For the first time in his professional career Eubank seemed genuinely psyched.
“I’m going into unknown territory,” said the champion. “In forty three fights I’ve always known what I was dealing with, but tonight I don’t. It’s not fair that I should be put in this situation, and if I had my way I would pull out of the fight.”
Whether Eubank really believed the odds were against him, or whether he was just playing to the public, is open to question. Collins, by contrast, barely spoke during the build-up and his intensity seemed implacable.
“I’m fully prepared for this fight mentally and physically,” said Collins. “I’m going to win and you’re looking at the new champion. I’ve never been better prepared in my life.”
So heightened were his emotions that Collins made his ring walk on the verge of his tears, but when the Irishman stepped between the ropes his demeanor changed. Wearing earphones, he immediately took refuge on his corner stool and closed his eyes in a bid to blank out Eubank’s swanky entrance.
True to form, and as Collins anticipated, the champion made his way to the ring with the help of a Harley Davidson, accompanied by the familiar strands of Tina Turner’s “Simply the Best” – then the bell rang.
The challenger immediately went on the offensive and backed Eubank up with sustained aggression, body work and an accurate left jab. It may have been Collins first fight at 168 pounds but Eubank did not have a noticeable strength advantage and found it almost impossible to hold his man off.
As game as they come Eubank fired off sparkling combinations, but the great showman looked very uncomfortable, fighting at pace, and Collins was walking through the fire to land telling shots of his own.
The Irishman’s lead was bolstered further when he scored a knockdown in the eighth and the home crowd exploded. Eubank was caught by a powerful straight right to the body, which caught him squared up, and he was very lucky to avoid a huge follow up left hook.
Real urgency set in for the champion when he was advised by trainer Ronnie Davis that a knockout was required before the tenth. Eubank was fired up and motioned for Collins to “bring it” and within moments the Irishman was on the floor. A terrific right hand shot caught the challenger on the point of the chin and he went down, badly shaken, grappling for the ropes.
Collins took several moments to recover but Eubank incomprehensibly stood off. Instead, he taunted his opponent, who smartly used the time to clear his head and any hopes of a Eubank stoppage vanished. Three year later “Simply the Best” made a similar mistake against Carl Thompson, in a WBO cruiserweight title fight, and gave away what appeared to be certain victory.
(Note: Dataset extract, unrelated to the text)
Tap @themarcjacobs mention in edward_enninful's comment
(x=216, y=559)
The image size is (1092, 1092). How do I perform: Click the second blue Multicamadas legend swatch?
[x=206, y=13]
Both Eubank and Collins whipped in fight ending shots for the remaining two sessions, but the prevailing thought at ringside was that a new champion had arrived. Eubank chanted down at press row, before the official announcement that he had a draw but the tied result, which had bailed him out in two prior title defenses, against Nigel Benn and Ray Close, was not there to save him this time.
The decision was unanimous for Collins, 116-114, 115-111 and 114-113.
Collins called out everyone from Sugar Ray Leonard to Roy Jones, but the only fight which made sense was a rematch and the Irishman prevailed once again, by split decision.